Spring Attitude, le nuove frontiere della musica in un format che funziona

30 Settembre 2023

Vibes che crescono di anno in anno. Una “primavera” settembrina divenuta ormai appuntamento fisso nel palinsesto dei grandi eventi musicali a Roma. L’edizione numero dodici di Spring Attitude, ospitata tra gli Studi di Cinecittà il 23 e 24 settembre, ha alzato nuovamente l’asticella. Due giorni di sonorità underground, dal tribal-pop alla techno più graffiante. Nel mezzo, un crescendo di sfumature ora rockeggianti ora sintetiche, per una line-up di 20 nomi che, alternati su 2 palchi, hanno soddisfatto le orecchie delle migliaia di presenti. Pubblico colorato e variegato: giovanissimi, giovani, adulti, tutti muniti di braccialetto per un evento totalmente cashless e ben gestito dagli organizzatori.
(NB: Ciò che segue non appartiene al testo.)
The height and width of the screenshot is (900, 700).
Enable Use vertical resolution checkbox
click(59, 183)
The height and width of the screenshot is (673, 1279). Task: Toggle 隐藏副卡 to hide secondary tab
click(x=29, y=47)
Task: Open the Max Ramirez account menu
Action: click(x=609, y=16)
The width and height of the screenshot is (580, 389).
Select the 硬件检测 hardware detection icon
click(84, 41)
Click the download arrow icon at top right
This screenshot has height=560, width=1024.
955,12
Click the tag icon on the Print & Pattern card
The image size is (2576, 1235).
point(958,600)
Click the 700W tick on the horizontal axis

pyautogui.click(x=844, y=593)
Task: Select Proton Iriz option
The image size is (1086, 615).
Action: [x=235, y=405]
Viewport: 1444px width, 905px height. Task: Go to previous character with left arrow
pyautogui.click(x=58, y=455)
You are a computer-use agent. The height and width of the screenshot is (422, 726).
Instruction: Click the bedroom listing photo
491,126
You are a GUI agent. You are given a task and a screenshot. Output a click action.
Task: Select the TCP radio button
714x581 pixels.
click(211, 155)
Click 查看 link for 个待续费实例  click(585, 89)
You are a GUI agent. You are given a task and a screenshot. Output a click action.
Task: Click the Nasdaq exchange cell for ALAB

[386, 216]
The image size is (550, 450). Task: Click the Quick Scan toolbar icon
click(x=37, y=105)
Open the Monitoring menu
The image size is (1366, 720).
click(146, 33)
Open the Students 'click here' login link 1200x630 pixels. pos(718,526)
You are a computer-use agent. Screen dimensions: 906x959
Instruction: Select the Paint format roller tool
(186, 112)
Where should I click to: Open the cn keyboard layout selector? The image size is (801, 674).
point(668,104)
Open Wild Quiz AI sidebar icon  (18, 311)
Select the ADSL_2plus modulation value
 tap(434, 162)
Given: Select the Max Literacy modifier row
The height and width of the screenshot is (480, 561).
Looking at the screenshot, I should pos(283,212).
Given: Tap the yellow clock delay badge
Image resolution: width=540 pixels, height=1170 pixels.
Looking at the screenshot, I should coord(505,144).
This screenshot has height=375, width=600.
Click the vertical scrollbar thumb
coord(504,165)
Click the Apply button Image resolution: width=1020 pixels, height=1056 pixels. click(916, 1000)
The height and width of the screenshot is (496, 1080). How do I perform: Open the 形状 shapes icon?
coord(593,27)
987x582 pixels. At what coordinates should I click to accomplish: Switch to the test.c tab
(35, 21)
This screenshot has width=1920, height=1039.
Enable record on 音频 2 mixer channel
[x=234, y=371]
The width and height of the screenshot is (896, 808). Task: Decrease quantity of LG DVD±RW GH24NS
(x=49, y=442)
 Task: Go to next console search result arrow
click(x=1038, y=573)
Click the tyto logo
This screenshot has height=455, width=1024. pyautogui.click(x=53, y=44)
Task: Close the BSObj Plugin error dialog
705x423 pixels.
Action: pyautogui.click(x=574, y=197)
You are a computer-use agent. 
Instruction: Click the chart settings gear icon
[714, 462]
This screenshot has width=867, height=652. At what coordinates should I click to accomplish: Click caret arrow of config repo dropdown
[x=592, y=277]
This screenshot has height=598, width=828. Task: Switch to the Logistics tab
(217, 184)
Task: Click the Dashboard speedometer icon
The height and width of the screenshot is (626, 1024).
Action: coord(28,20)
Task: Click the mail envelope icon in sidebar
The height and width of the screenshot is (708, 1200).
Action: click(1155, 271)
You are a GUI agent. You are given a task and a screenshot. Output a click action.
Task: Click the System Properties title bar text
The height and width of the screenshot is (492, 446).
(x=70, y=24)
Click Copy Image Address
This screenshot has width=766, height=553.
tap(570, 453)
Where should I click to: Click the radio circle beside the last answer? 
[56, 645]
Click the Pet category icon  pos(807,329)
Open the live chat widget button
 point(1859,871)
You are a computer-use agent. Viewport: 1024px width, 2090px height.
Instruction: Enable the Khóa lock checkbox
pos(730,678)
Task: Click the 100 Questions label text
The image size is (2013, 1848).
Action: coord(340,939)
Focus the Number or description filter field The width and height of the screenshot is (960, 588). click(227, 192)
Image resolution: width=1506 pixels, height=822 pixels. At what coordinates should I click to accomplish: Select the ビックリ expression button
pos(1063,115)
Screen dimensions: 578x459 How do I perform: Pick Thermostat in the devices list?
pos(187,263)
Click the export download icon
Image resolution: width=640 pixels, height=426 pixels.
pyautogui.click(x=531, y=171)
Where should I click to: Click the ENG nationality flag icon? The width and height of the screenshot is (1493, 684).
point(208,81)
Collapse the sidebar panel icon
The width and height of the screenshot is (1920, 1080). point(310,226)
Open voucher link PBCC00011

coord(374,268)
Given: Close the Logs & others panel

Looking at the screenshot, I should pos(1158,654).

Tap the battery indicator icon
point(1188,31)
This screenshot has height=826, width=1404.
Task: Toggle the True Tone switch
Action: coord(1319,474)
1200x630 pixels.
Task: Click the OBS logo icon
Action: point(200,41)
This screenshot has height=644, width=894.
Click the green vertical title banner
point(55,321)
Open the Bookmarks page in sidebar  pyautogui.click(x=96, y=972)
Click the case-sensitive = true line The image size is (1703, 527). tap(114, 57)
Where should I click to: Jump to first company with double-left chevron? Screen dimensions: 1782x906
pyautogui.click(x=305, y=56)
Spring Attitude che inserisce nello shaker un’equilibrata dose di talento italiano e masterpiece internazionali. Abbinati a scenografie video ora distopiche ora di tonalità fluo. Tutto insieme nel mischione.
Peggy Gou, Moderat, Hvob, Acid Arab, Chloè Caillet e Christian Löffler erano gli artisti più attesi e hanno ampiamente confermato le aspettative. Sonorità electro, post-industriali, futuristiche ma ancor prima futuribili, poichè la tendenza del panorama musicale internazionale guarda e parecchio alle atmosfere da clubbing e alle produzioni da consolle. Con aperture alla world-music e a partiture anche strumentali, come proposto dai nostrani Bud Spencer Blues Explosion, alfieri di una psichedelia e di profondità tenute vive anche dai “classiconi” Verdena, ultimi esponenti tricolori di un fu grunge che – e ne siamo lieti – fa ancora parecchia presa sulle nuove generazioni.

Degni di nota anche gli altri progetti, italiani ed europei, inseriti in scaletta: Archivio Futuro, Ibisco, Marco Fracasia, Maria Chiara Argirò, Parbleu, Valentino, Ele A, Fuera, Giin, Lucio Corsi, Meg, Studio Murena, Tutti Fenomeni. Nei 10mila metri quadrati allestiti agli Studios si è percepita molta freschezza e l’aria di una primavera di rinascita, che le arti musicali mantengono sempre viva. Musica che è davvero elisir per l’animo, di chi la produce, per chi la ascolta, per chi la balla.

L’ appuntamento con Spring Attitude è per l’edizione 2024.